Danny received a B.A. in Journalism and an M.A. in Urban Education from Union University.
“The difficulty has come in the responsibility I have as a professional to tell each of these loving, passionate, dedicated parents that most of their children are one, two, or three years behind grade level in math and reading. I feel like a doctor giving every patient I see a bad diagnosis -- one that, if left untreated, will leave their lives in chaos and distress. I tell each of my parents, this is why I teach. This is why I'm here. Because this reality is unjust.”
2016 BES Fellow
Gautam did not plan on a future in education. On a whim, he responded to an email seeking tutors for elementary students and as a result found his true passion, purpose, and joy for helping children. His journey in education began when he joined Teach For America as a Corps member. Gautam then went on to teach US History at Leadership Public Schools, and most recently served as an educational circle member and Director at the University of Michigan Social Venture Fund. “My four years as a teacher were the most trying and transformative of my life. I failed regularly, but I always failed forward.” Learning and growing from his mistakes, Gautam aims to become the kind of leader parents would entrust with their children’s education.
Outside of the classroom, Gautam assumed a number of other leadership posts, including running a schoolwide program in meta-cognitive studies, serving on his charter network’s Board of Governors, and joining his school’s Instructional Leadership Team.
As a school founder and leader, Gautam wants to push the boundaries of what is possible for urban youth, creating and fostering opportunities for each student to be challenged, take ownership and responsibility over their learning, and be proud of their scholastic achievements.

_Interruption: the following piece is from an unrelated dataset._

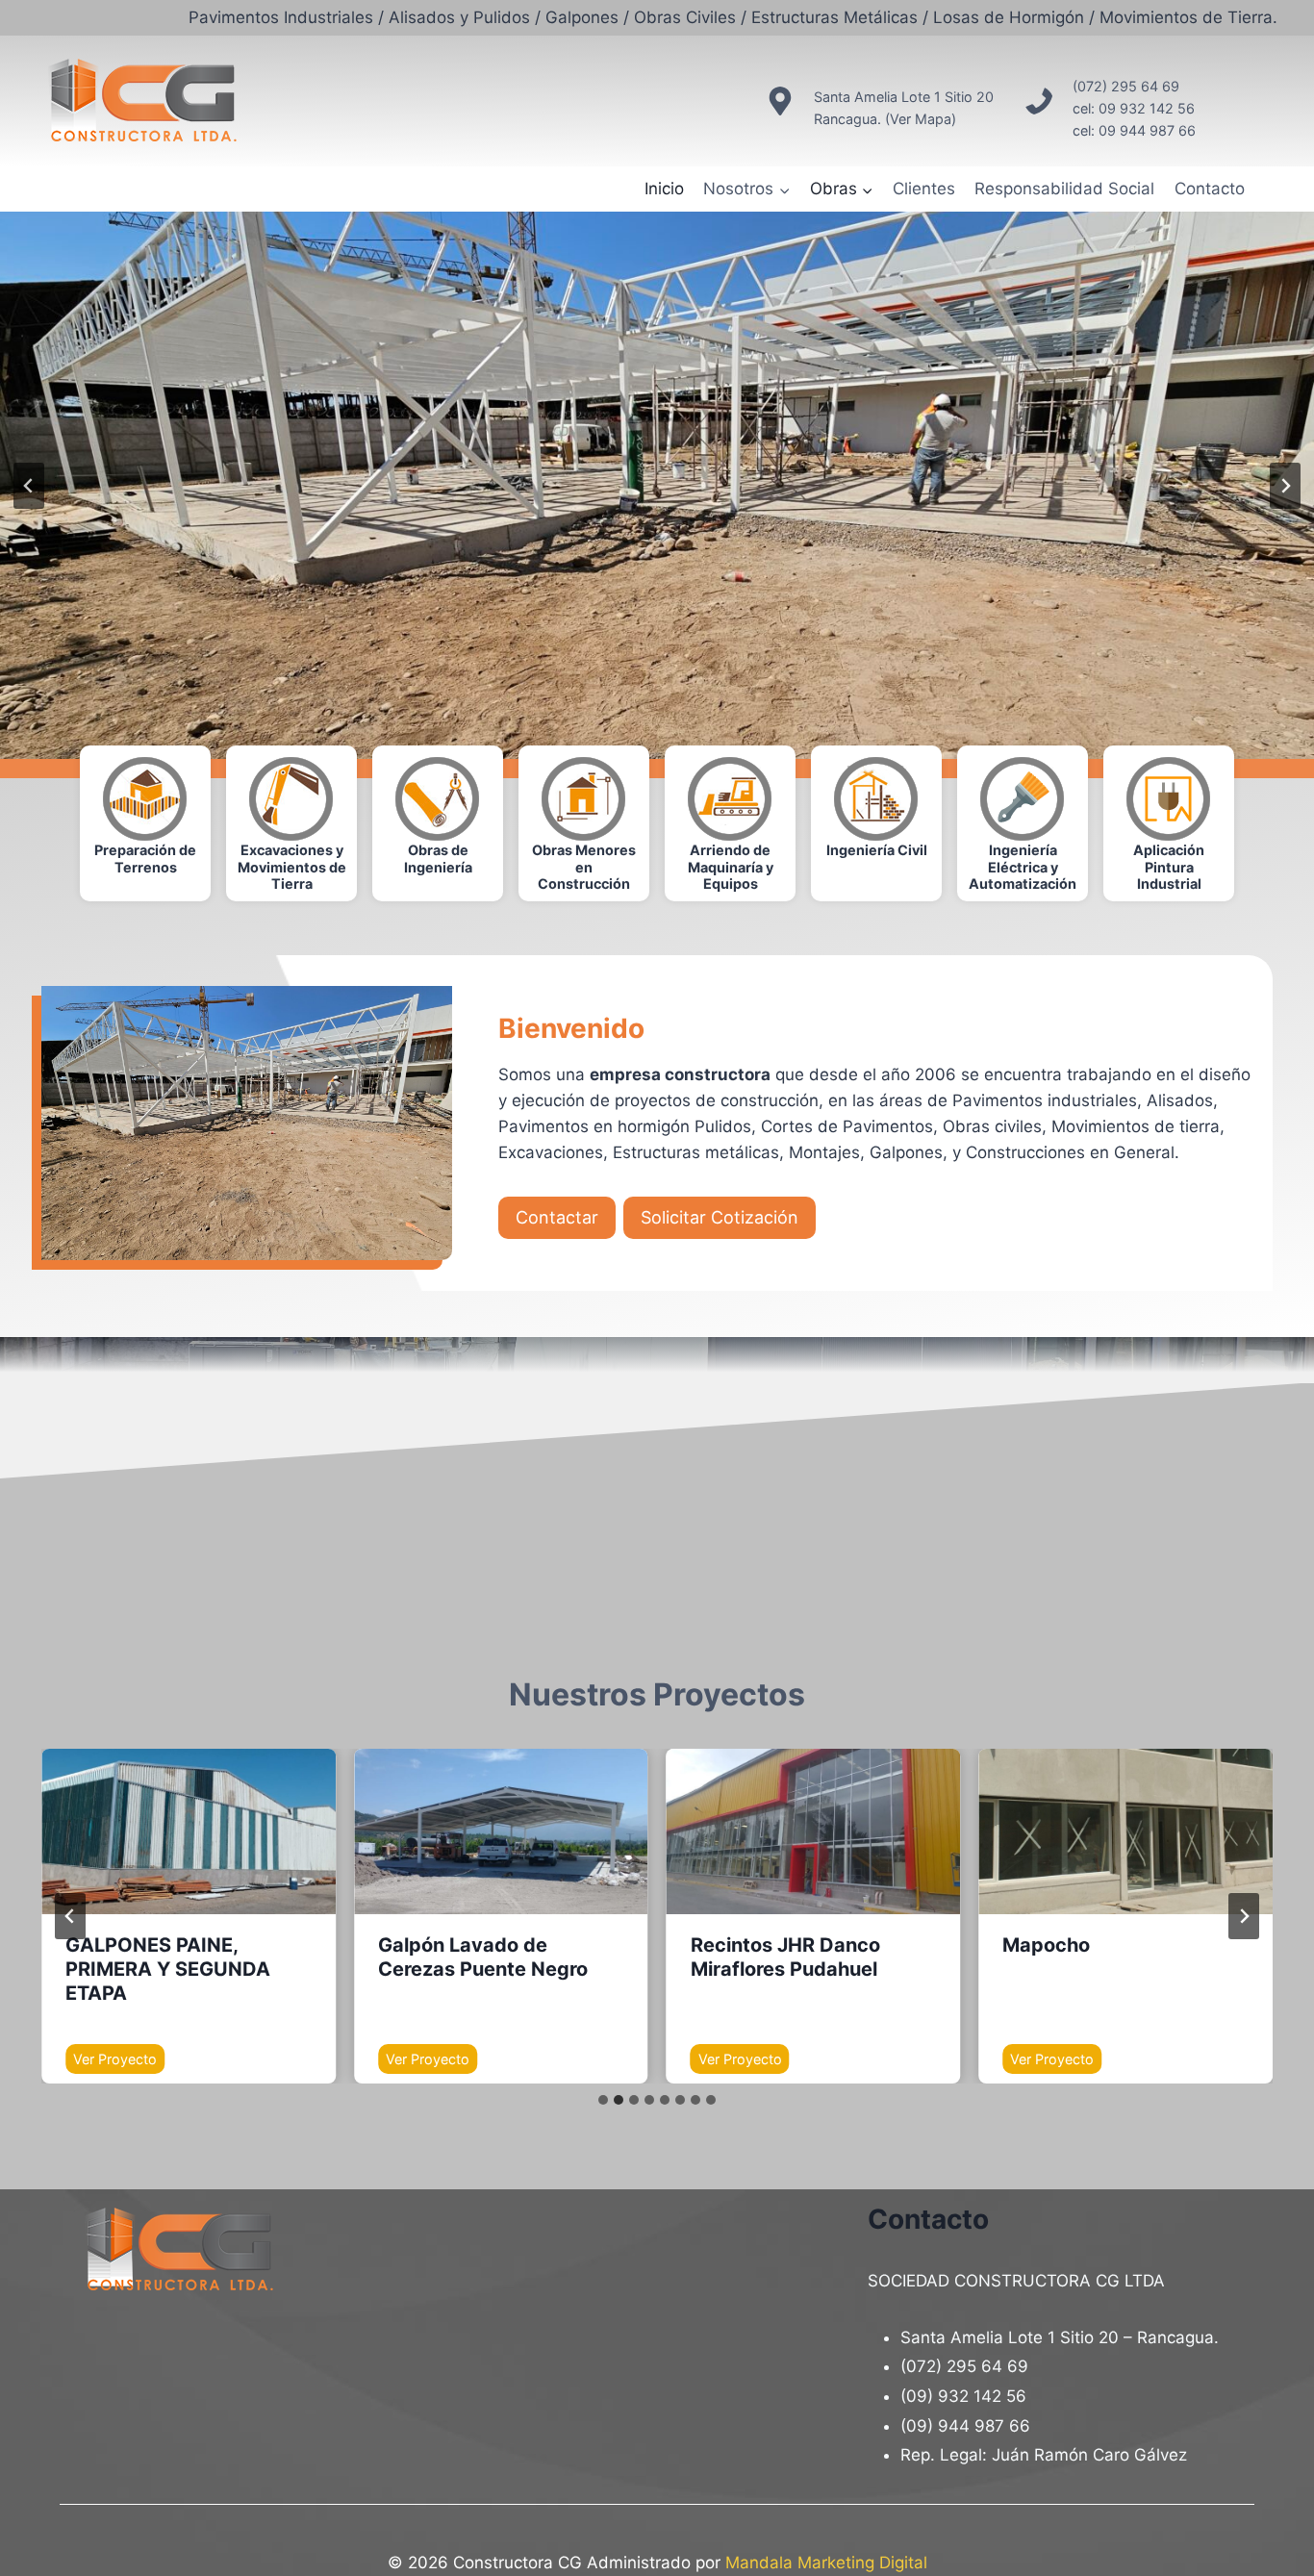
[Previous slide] (28, 486)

Gautam holds a B.A. in International Security Studies, Political Science, and Government from Stanford University and an MBA from the University of Michigan.
“I intend to create a learning experience in which students and adult leaders are held to high expectations, where everyone feels that they are a valuable part of a vibrant, responsive school community, and innovation is embraced and scaled to solve new and pressing problems.”